Toy Story 5 Proves One MPA Rating Is Dead
"Toy Story 5," coming to theaters on June 19, is now the first "Toy Story" movie (not counting the very different "Lightyear" spinoff) to be rated PG by the Motion Picture Association. While the previous four films received the G rating, this one gets its higher classification "for some thematic elements and rude humor."
Without having seen the film ourselves yet, we might guess that "rude humor" is in reference to the new character of Smarty Pants (Conan O'Brien), a potty-training toy modeled after a roll of toilet paper. As for "some thematic elements," that exceedingly general descriptor could apply to all of the "Toy Story" films. We're sure there will be moments in the new one that might make kids scared or adults sad. We're doubtful they'll be scarier or sadder than the incinerator sequence in the G-rated "Toy Story 3," one of the most heartbreaking scenes ever in a Pixar film.
The PG for "Toy Story 5" tells us something we've been thinking a while now: when it comes to feature-length family films, the G rating is for all intents and purposes dead. "Toy Story 4" was the last all-ages G-rated hit in theaters, back in 2019. Since then, the rating has been almost exclusively applied to short films, non-narrative documentaries, and preschool titles like "Paw Patrol" and "Gabby's Dollhouse." Basically, any intense drama lasting more than a few seconds is now an automatic PG for "thematic elements" or "mild action" — which didn't used to be the case.
The G rating's demise is partially Toy Story 3's fault
When the MPA rating system began in 1968, the G rating was way looser than it would eventually become: intense adult-oriented films like "Planet of the Apes," "2001: A Space Odyssey," and even the violent war epic "Battle of Britain" got the "general audiences" rating within its first year. Eventually, G became synonymous with kids and family movies, which isn't the same as saying such movies lacked intensity.
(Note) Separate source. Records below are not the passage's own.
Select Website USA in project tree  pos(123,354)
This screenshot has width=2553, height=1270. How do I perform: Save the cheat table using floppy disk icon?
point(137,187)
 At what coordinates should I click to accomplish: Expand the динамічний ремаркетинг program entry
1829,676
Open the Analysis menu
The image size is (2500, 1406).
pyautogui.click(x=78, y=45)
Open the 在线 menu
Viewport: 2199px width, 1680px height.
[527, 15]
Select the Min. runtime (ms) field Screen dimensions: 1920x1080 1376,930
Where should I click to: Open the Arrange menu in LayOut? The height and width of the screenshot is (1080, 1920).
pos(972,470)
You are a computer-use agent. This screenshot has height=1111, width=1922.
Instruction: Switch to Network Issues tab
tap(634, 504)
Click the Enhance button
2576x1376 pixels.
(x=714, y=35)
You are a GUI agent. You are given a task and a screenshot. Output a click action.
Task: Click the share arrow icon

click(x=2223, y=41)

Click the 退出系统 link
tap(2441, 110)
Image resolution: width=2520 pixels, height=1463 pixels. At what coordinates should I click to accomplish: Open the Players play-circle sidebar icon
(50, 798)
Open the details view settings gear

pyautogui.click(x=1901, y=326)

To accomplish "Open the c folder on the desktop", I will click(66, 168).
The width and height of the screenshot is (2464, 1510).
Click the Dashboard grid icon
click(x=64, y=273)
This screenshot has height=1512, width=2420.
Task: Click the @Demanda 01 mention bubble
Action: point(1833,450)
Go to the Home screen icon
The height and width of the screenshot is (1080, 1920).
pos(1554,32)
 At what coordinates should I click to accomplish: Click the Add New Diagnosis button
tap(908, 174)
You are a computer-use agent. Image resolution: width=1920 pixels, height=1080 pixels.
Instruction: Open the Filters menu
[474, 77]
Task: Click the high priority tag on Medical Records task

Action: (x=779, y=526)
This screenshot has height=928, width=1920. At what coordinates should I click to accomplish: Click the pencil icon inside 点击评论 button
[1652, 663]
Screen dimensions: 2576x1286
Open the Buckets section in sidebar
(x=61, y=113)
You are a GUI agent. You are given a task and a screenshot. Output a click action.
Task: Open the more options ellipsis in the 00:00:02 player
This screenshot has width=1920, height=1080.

G-rated Disney films from the '90s were often more violent or "adult" than the PG-rated ones of the current decade — look at "The Hunchback of Notre Dame," a G-rated movie about lust and genocide, for the most extreme example.
The success of "Shrek," which earned its PG for language and adult humor, started to normalize the PG rating for animated family films in the 2000s, to the point that fairly tame films might add a line or two just to get a PG. Pixar, which got its first PG for 2004's "The Incredibles," was seemingly the last studio to regularly get G ratings for its films — even when, in the case of 2010's "Toy Story 3," director Lee Unkrich was genuinely shocked that his film got that rating.
A lot of parents were also shocked. Former MPA head Joan Graves got enough complaints that she openly regretted giving "Toy Story 3" a G rating just months after its release. Since then, every original Pixar film has gotten a PG, with the G only applied for certain sequels to previously G-rated films. Now with "Toy Story 5," even those legacy G ratings may be a thing of the past.